General/miscellaneous notes:

  • “Great companies create wealth, and as the value of the business grows, so should the stock price in time.”
  • None of the truly exceptional managers spend time thinking about what the market will do in the short-term.
  • Always build-in a margin of safety into all of your investments. You might unintentionally overestimate future prospects for a company. You should have a larger margin of safety built-into investments that are shakier or riskier due to uncertainty about the company or industry.
  • Short-term holding periods are inferior to long-term holding periods: you pay higher capital gains taxes and commissions eat up a larger portion of returns, which overall tends to explain why lower-turnover/longer-horizon investors have better results over time.
  • Long-term stock performance is “largely based on the expected future cash flows of the companies attached to them” and doesn’t truly relate to short-term trading action.
  • If you make a bad investment and your analysis was incorrect, don’t hold on to the position, just sell it. Cut your losses and prevent a major catastrophe and take the tax break on the loss to shield other gains. Use the capital to find something that has more attractive prospects.
  • Avoiding losses is extremely important: It takes a lot of winners to make up for a few big losers. A stock that’s down 50% has to then appreciate 100% to get back to flat.
  • “The four most expensive words on Wall Street are ‘It’s different this time.’”
  • Going against the grain (being contrarian) takes courage, but it can be rewarding. Think for yourself and try to find good bargains based on value versus price. Look at areas of the market (industries, companies) that are out of favor instead of looking at the hottest sector/stock according to the herd/press/public.
  • Don’t time to try the market. ZERO funds that Morningstar follows has consistently been able to “time the market” so it’s highly unlikely that you can do it.
  • Don’t try to buy ahead of “positive news flow” or “strong relative strength” because it’s speculation based on what MIGHT be instead of what WILL be.
  • Cash flow is more important than earnings. Accounting earnings do not equate to cash that the company spends or receives.
  • Look at FCF margin to figure out what % of each dollar of sales (on average) the company is able to turn into actual cash that the company generates in profits that are truly “free” for management’s capital allocation decisions.
  • His general rule of thumb: he considers FCF margins of 5%+ indicative of a company that could be a cash flow machine.
  • He states that “Academic research suggest that a firm’s strategy is ROUGHLY TWICE as important as a firm’s industry when it’s trying to build an economic moat.” [Emphasis added]

Economic Moats:

  • Moat describes a firm’s competitive advantage, the moat keeps competitors from attacking a firm’s profits.
  • The most profitable firms attract competition, which is why the vast majority of companies see their profitability regress to the mean. They become less profitable over time due to competition (without a competitive advantage and a wide moat).
  • Moats allow a small number of companies to post above-average profitability for long periods of time, which can make them superior long-term investments.
  • Companies that succeed historically rarely perform well in the future b/c success attracts competition.
  • Competitors try to offer a better product (which steals away your customers and erodes market share) or they offer lower prices (which also hurts your market share and hurts industry profitability).
  • Two key aspects of an economic moat: depth and width. Depth = how MUCH profits can a company generate using their economic moat. Width = how LONG can a company sustain above-average profitability. Dorsey correctly notes that just being able to segment the duration of a company’s CAP into “a few years, several years, and many years” is extremely helpful in terms of thinking about a company’s prospects over time.

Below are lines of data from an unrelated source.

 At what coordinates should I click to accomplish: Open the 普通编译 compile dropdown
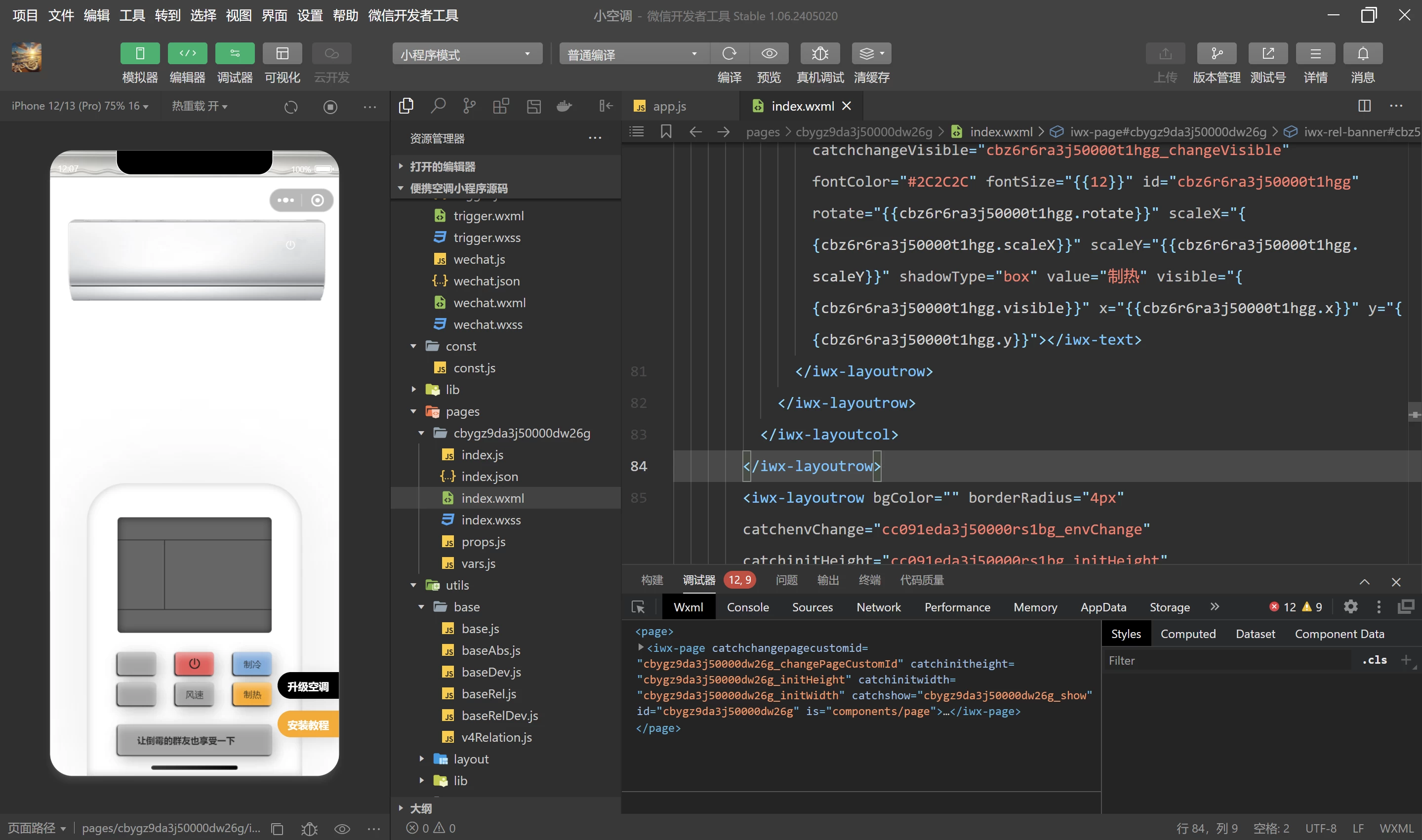coord(633,54)
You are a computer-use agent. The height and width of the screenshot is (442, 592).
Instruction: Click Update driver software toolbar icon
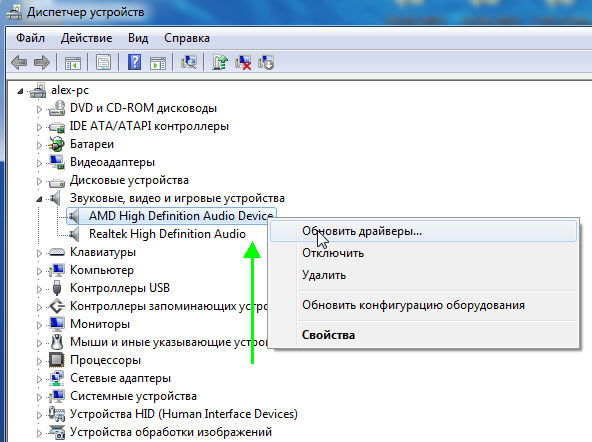(x=220, y=62)
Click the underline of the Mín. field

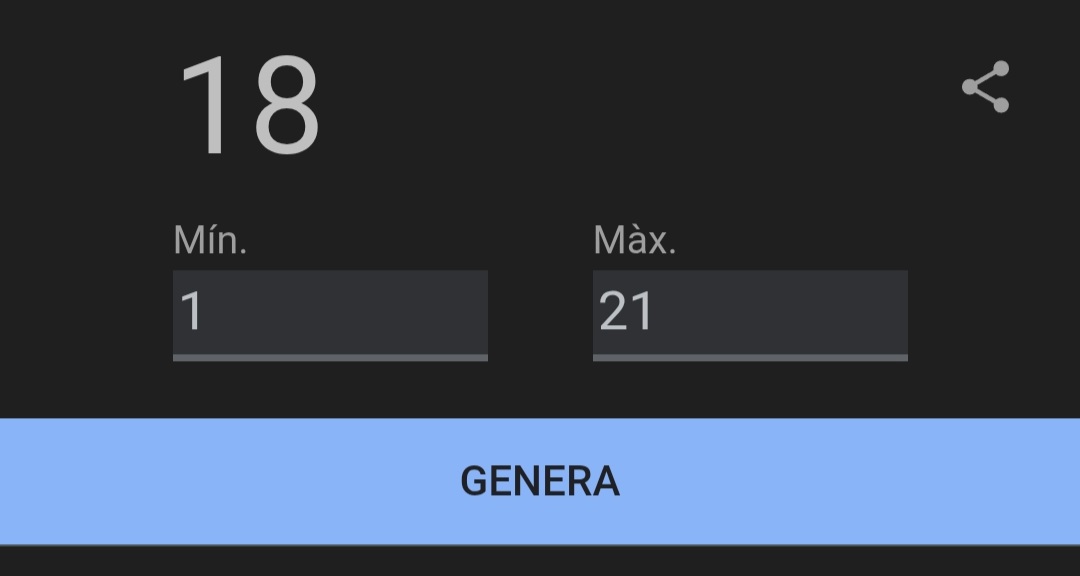click(x=330, y=357)
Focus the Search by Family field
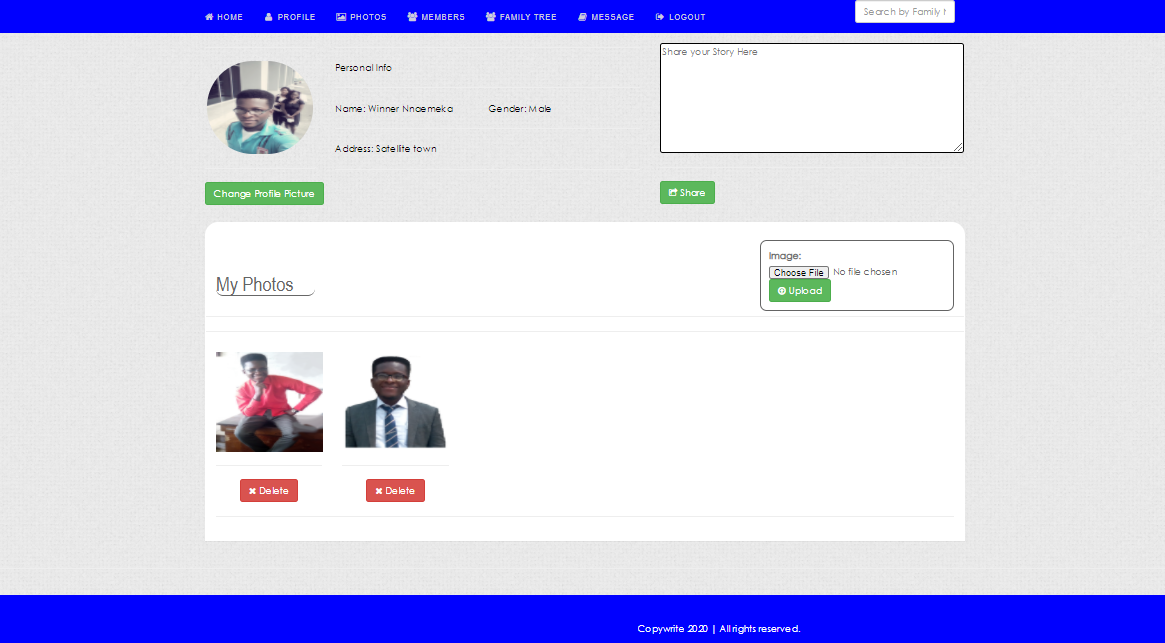Screen dimensions: 1165x643 click(904, 12)
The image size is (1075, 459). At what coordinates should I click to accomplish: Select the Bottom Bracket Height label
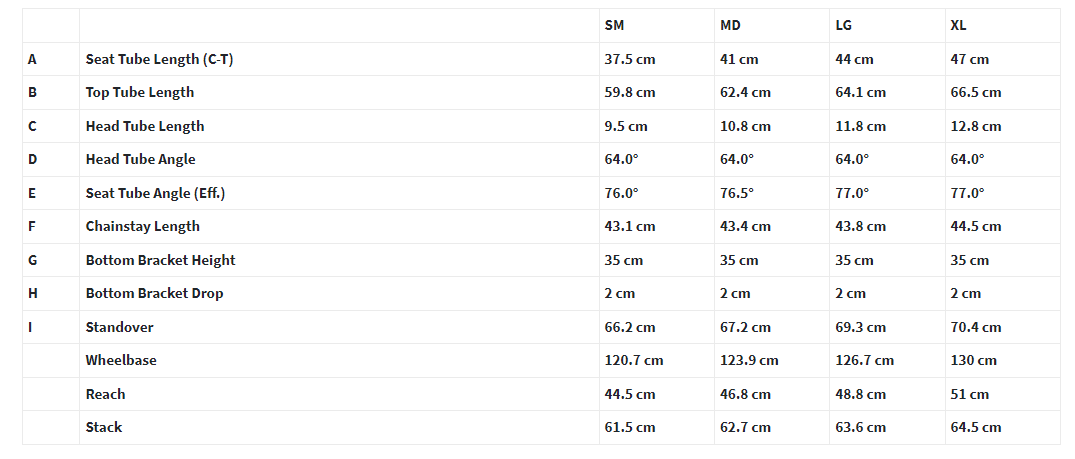pyautogui.click(x=160, y=260)
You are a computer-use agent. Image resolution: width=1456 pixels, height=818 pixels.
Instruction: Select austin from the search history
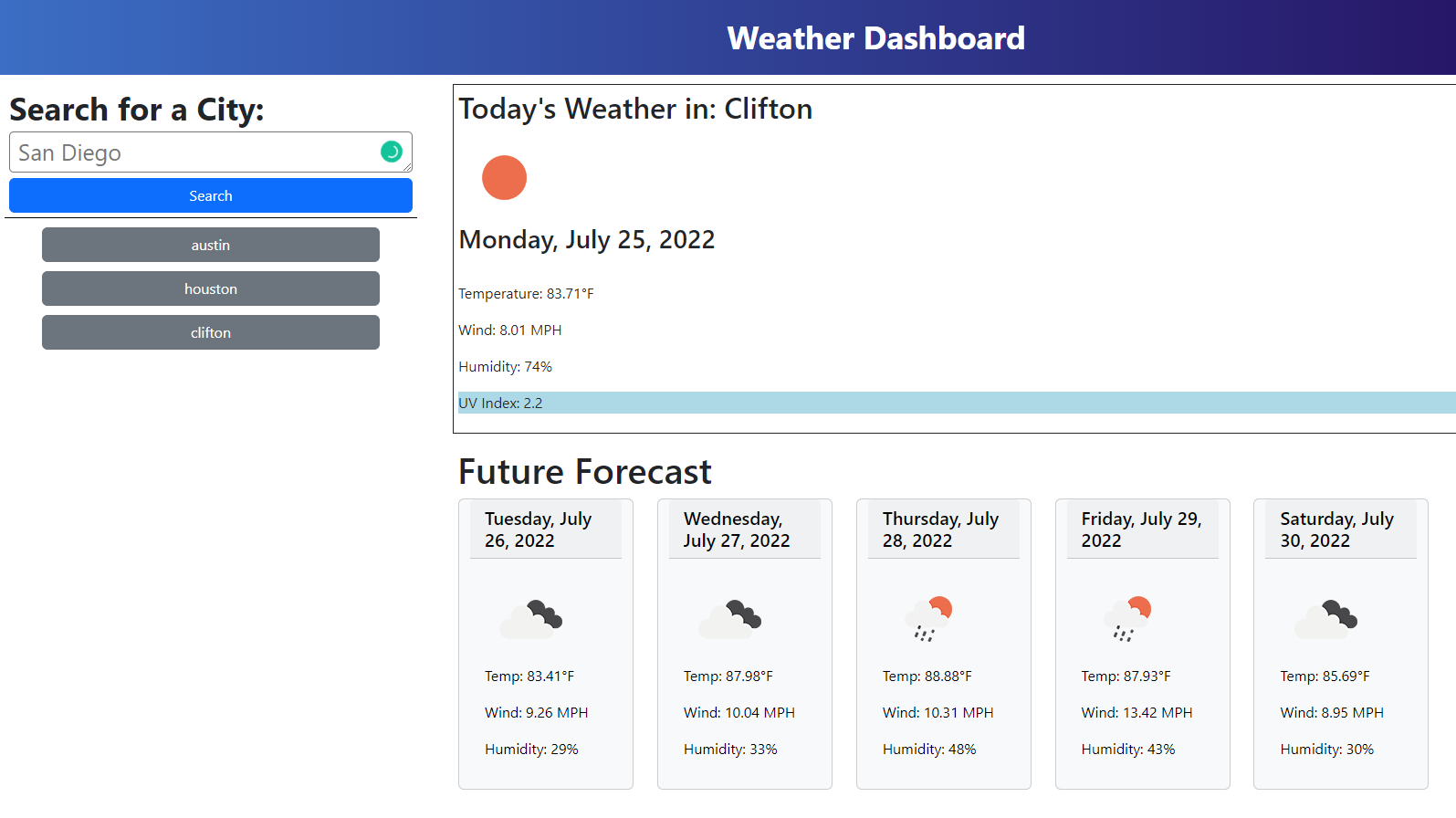pos(210,245)
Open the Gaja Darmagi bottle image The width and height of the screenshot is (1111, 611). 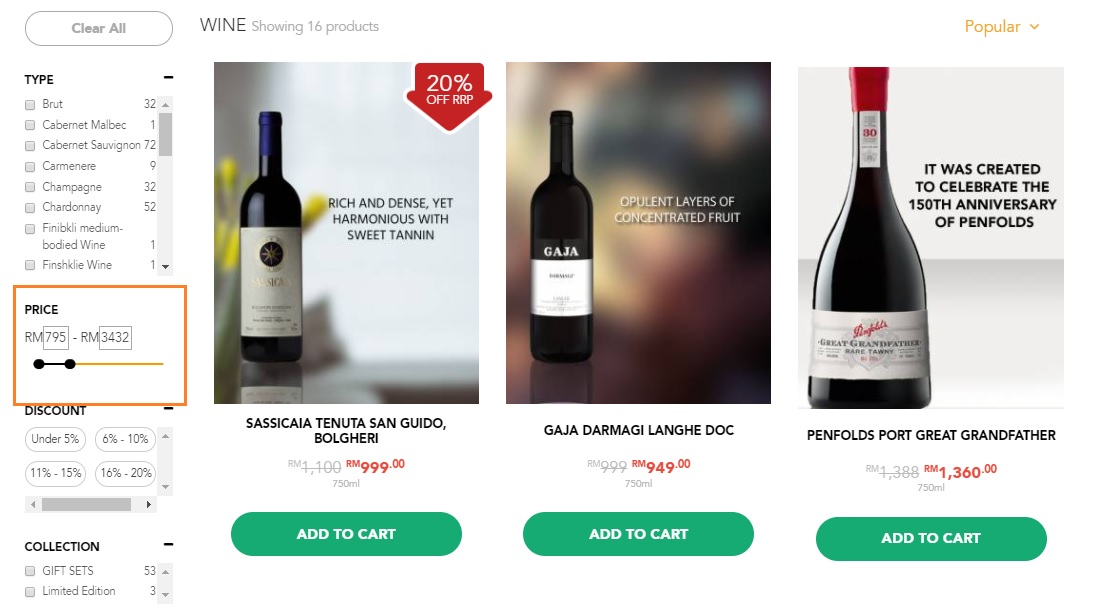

Steps to analyze a company’s economic moat:

  1. Evaluate returns on capital over time to see if the company can consistently generate profits that are acceptable and in excess of their cost of capital to create and maintain their enterprise. He considers consistent ROEs of 15%+ indicate a possible economic moat.
  2. Evaluate the company’s competitive situation in terms of the industry, its competitors, and what the company does that keeps competition away. Ask why competitors aren’t stealing away customers and why couldn’t a competitor charge a lower price and succeed? Do customers accept price increases, and how often and how large? What value does the product offer the customer? Why use one company’s product and not a competitor’s? Are industry sales generally increasing or is the industry in decline? Are firms consistently profitable or is profitability cyclical? How concentrated is an industry in terms of number of competitors or the influence of key competitors? How profitable is the average industry participant?
  3. Estimate and evaluate a company’s CAP (competitive advantage period), which is how long a company can fend off its competitors.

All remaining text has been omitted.